## SELECTED PASSAGE:
+++++
Police struggled to contain Pond Inlet crisis scene, experts testify

Inquest into 2018 death of Jessie Peterloosie hears of difficulties keeping family out of house

Dozens of police officers who responded to a call of an armed man barricaded in his house in Pond Inlet in 2018 couldn’t effectively prevent the man’s family members from entering the house, an inquest into the death of Jessie Peterloosie heard on Thursday. (File photo by David Venn)

By Madalyn Howitt

Jessie Peterloosie was angry at local police after he was accused of shooting at their car tires, a police crisis negotiator testified at the third day of an inquest into the Pond Inlet man’s death.

Peterloosie, 26, died March 8, 2018, from a self-inflicted gunshot wound after an 18-hour standoff with police during which he had barricaded himself inside his house.
+++++
## EXTRACTED DATA:
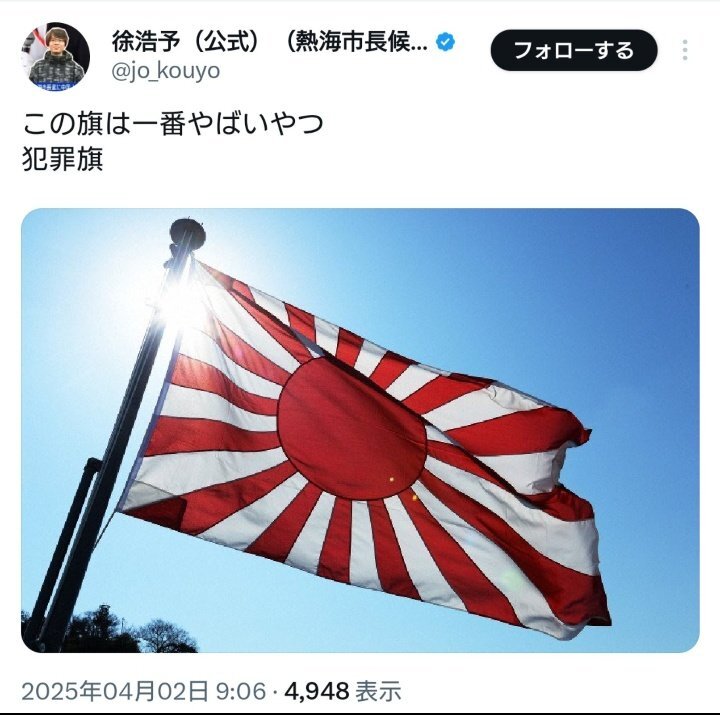
Task: Click the truncated （熱海市長候… name portion
Action: pyautogui.click(x=356, y=42)
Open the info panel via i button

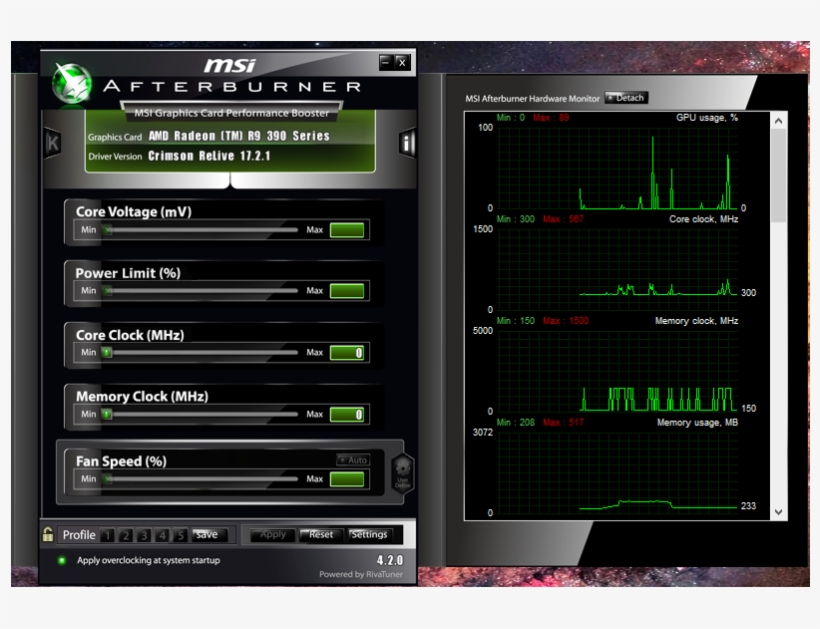click(x=407, y=143)
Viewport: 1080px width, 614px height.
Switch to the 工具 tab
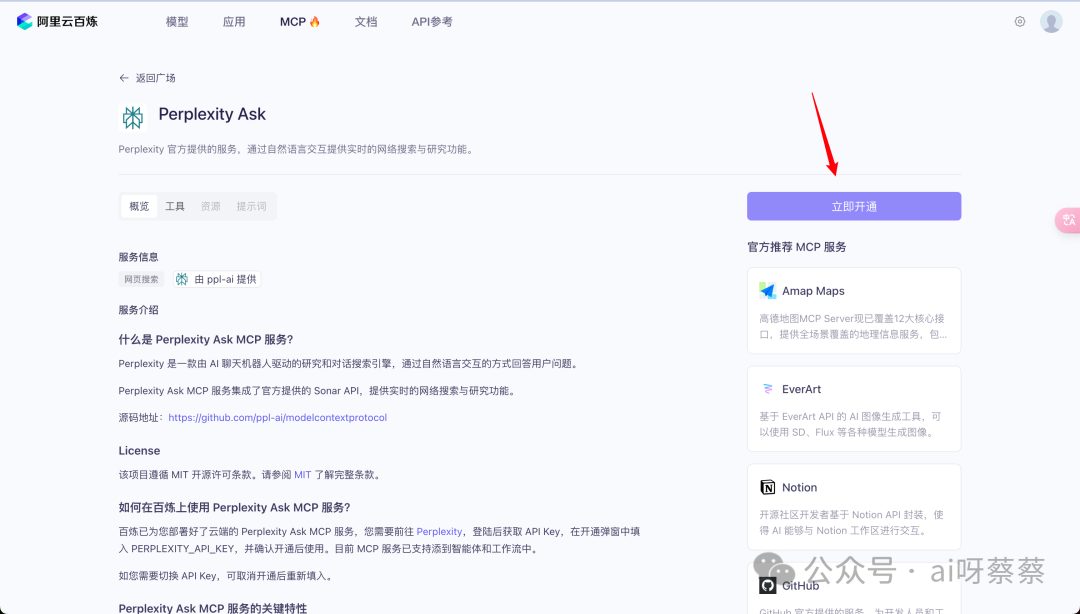pos(175,206)
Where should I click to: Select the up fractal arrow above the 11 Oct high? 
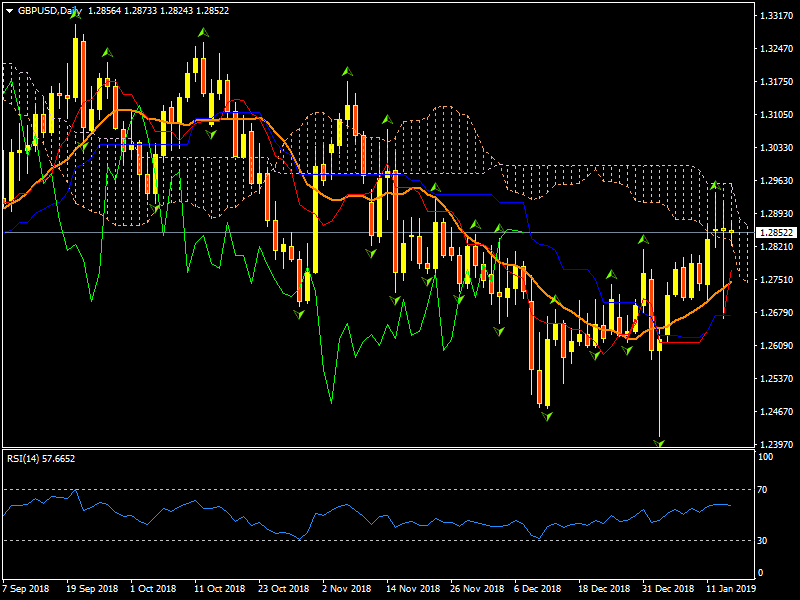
+++++
## WRITTEN PROBLEM:
Name every person mentioned by name in the Pond Inlet inquest article. The data aren't needed for this.

## ANSWER IN FULL:
Jessie Peterloosie, David Venn, Madalyn Howitt